EXERCISE:
Only a slice of the listing below is wanted. Retype the lines from the one containing "Task: Click the email" through the one containing "The image size is (1418, 840).", exactly, both ends included.
START AVAILABLE RECORDS
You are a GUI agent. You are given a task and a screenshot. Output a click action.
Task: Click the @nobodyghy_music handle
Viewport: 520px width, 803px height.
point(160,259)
END AVAILABLE RECORDS
START AVAILABLE RECORDS
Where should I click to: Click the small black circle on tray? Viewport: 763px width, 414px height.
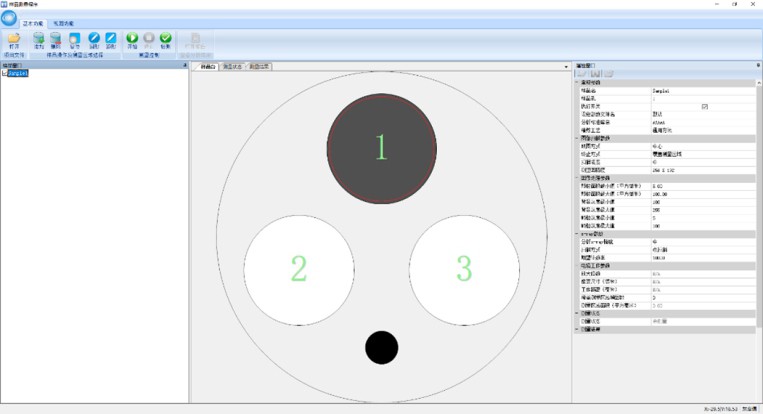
END AVAILABLE RECORDS
START AVAILABLE RECORDS
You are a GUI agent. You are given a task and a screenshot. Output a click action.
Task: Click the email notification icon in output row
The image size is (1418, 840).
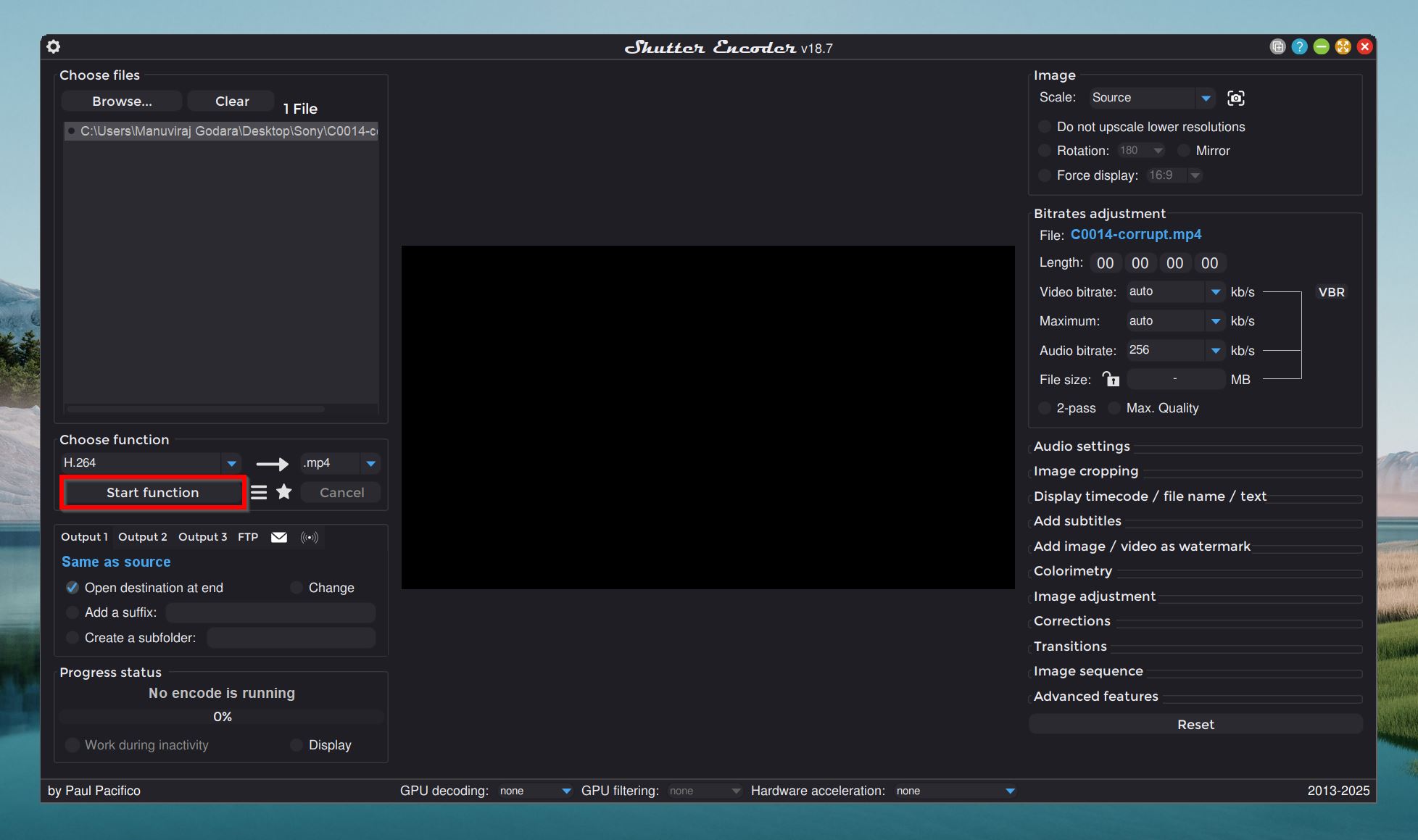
END AVAILABLE RECORDS
ANSWER SPACE:
Task: Click the email notification icon in output row
The image size is (1418, 840).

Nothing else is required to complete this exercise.